The European Court of Justice declared that the different taxation of capital gains - until 31 December 2006 - for residents and non-residents was contrary to Community Law. Gains obtained by Spanish resident individuals on assets held for more than one year were taxed at a 15% rate, while similar gains obtained by non-residents were subject to a 35% rate. Spain ended this discrimination on 1 January 2007, establishing an 18% tax rate (19% as of 1 January 2010) for all capital gains obtained by individuals, regardless of their residence. This change significantly reduced the Spanish tax burden on non-residents owning property in Spain. Furthermore, the gains will not be taxed when the property is transferred mortis causa. The extension of the inheritance and gift tax exemptions to EU residents would further change the Spanish tax landscape for these individuals. No Spanish tax would arise on the transfer of Spanish property to the decedent's spouse or children.
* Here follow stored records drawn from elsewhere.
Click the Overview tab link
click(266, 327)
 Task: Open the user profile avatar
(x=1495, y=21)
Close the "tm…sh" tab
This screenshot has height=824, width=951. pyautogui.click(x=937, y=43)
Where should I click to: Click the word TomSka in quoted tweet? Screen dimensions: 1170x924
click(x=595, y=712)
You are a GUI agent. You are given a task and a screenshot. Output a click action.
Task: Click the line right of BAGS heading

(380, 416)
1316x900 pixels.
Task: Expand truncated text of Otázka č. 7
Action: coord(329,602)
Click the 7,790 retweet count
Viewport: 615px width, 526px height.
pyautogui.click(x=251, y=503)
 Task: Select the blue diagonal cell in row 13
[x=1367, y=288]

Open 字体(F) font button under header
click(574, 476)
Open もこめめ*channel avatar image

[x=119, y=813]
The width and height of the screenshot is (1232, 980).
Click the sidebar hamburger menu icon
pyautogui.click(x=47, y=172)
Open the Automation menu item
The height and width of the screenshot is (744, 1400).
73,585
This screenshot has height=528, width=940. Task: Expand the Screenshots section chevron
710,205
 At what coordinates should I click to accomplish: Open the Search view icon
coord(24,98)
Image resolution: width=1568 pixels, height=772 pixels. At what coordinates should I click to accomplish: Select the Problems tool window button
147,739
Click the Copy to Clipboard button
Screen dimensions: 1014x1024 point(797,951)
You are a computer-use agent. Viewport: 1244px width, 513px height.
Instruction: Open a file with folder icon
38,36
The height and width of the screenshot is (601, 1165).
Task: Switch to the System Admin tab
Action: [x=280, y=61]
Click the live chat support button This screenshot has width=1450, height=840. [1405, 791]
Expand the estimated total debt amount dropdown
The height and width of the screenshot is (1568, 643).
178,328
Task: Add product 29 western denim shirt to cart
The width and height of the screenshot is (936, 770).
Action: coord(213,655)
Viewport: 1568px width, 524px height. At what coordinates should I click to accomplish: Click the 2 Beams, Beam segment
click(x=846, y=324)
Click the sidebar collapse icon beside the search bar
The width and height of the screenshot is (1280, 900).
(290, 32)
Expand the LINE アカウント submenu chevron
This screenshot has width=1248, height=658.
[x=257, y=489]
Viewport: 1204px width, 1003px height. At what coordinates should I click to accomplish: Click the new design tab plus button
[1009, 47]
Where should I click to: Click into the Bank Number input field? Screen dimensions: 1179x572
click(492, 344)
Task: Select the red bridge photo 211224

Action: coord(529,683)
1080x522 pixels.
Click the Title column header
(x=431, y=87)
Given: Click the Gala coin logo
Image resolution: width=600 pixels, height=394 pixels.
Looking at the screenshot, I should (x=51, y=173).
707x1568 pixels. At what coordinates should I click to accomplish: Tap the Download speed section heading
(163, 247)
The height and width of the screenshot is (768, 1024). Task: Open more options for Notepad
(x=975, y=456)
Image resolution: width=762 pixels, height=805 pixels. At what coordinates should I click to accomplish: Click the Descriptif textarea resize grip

Case C-562/07 may also be seen as a precedent of what the Court's position might be if the matter now raised by the Commission were taken to the ECJ: the different inheritance tax treatment of resident and non-resident individuals could be considered contrary to EU Law. A legal change in the IGT provisions applicable to EU residents in respect of their properties in Spain may be forthcoming.
It is quite possible that the exemptions currently available for acquisitions by descendents and spouses may be extended at least to other EU residents. This, together with the recent legal changes regarding the taxation of capital gains, would eliminate Spanish taxes on the mortis causa transfer of Spanish real estate. In this new scenario, it might be advisable to review the structures set up in the past to hold property in Spain as they might not be the most efficient ones from a Spanish tax viewpoint.
For those who have paid inheritance and gift tax in the last four years, they may be entitled to claim a refund of the excess tax paid (as compared to the tax that a resident would have paid, which in many cases would have been nil). It may be advisable to file preventive claims for refund before a final decision is taken by the EU Commission or the ECJ, in order to avoid those claims becoming statute-barred.